Exercise instructions => Verbatim copy, images removed: write out the entries below.

── Excerpted records ──

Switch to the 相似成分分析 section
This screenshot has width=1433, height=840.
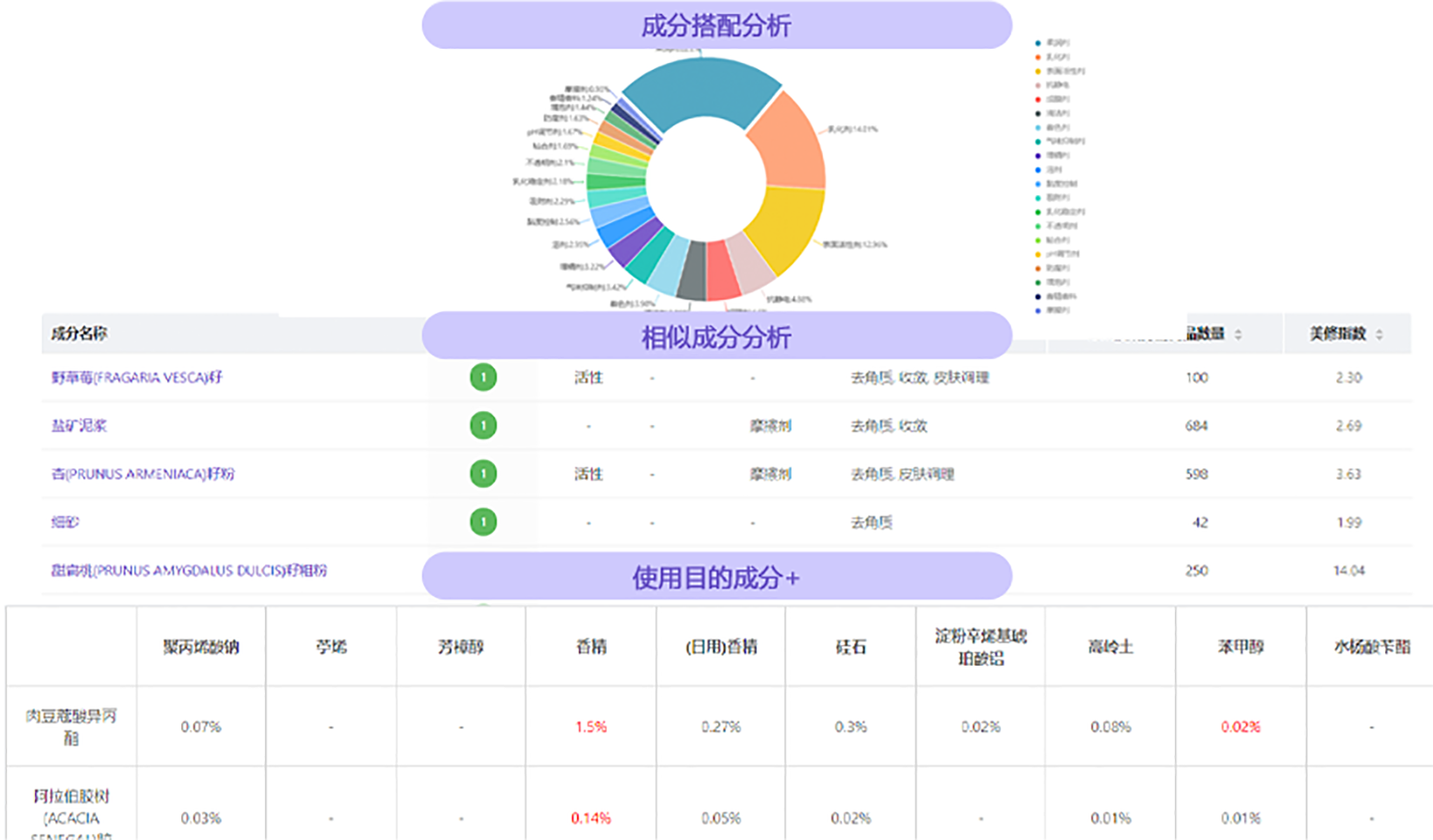(716, 336)
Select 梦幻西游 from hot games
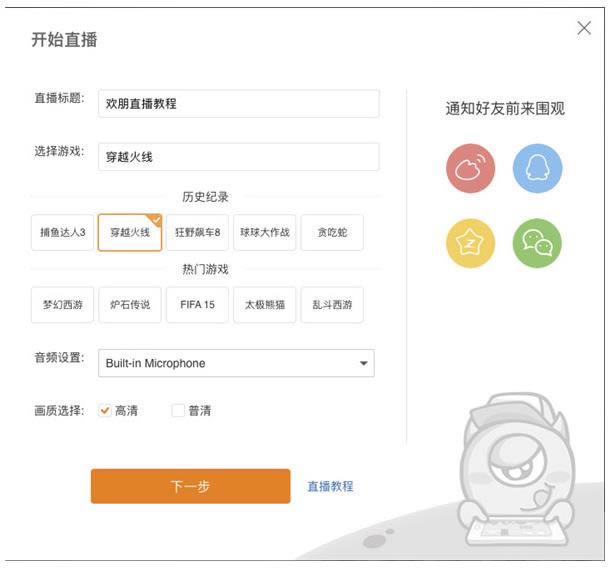 click(62, 305)
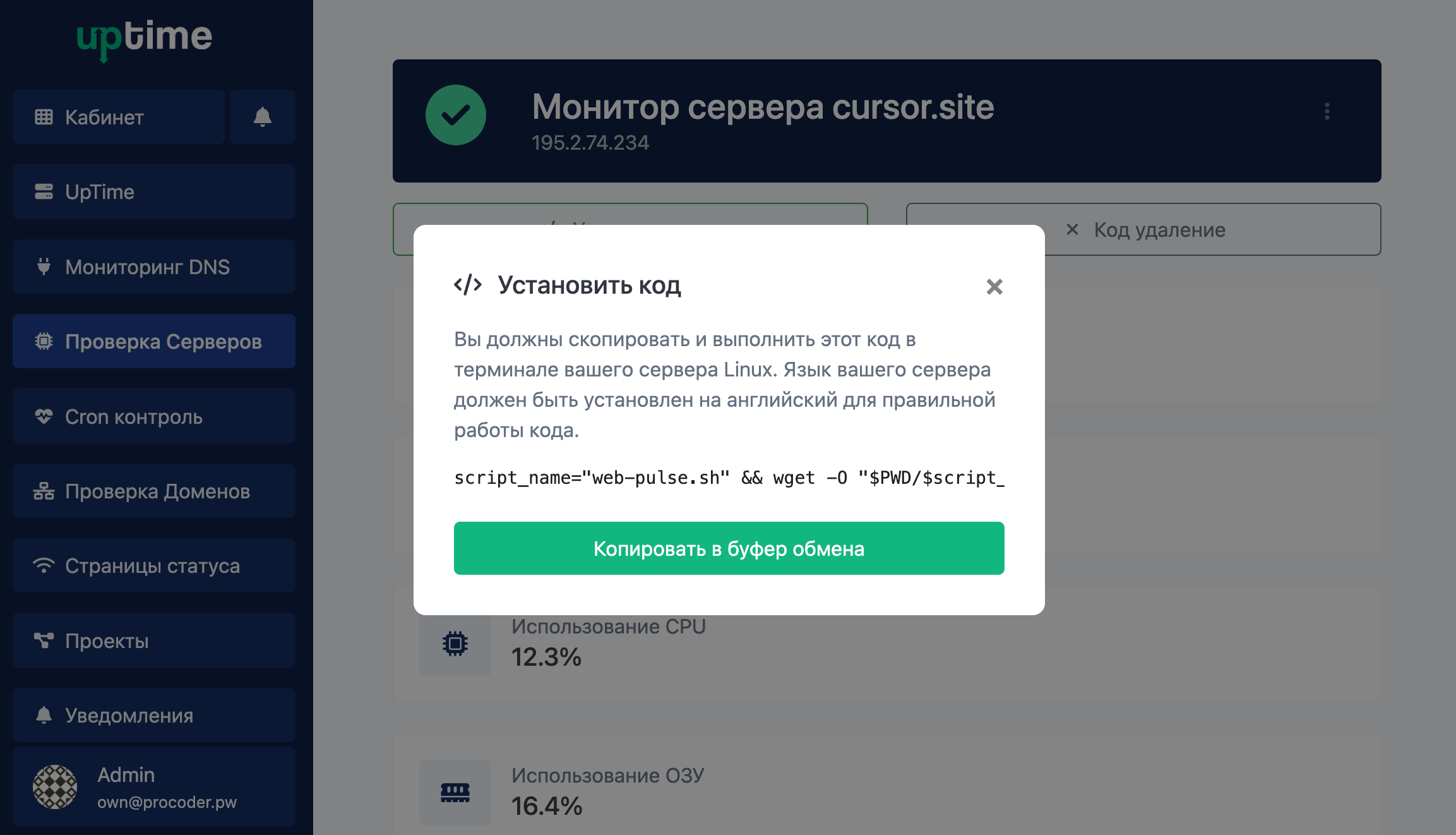This screenshot has height=835, width=1456.
Task: Open Страницы статуса page
Action: click(x=154, y=565)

───

Exercise solution =>
Switch to the 相似成分分析 section
This screenshot has width=1433, height=840.
(716, 336)
Select 梦幻西游 from hot games
 click(62, 305)
This screenshot has height=835, width=1456.
Task: Open Страницы статуса page
Action: click(x=154, y=565)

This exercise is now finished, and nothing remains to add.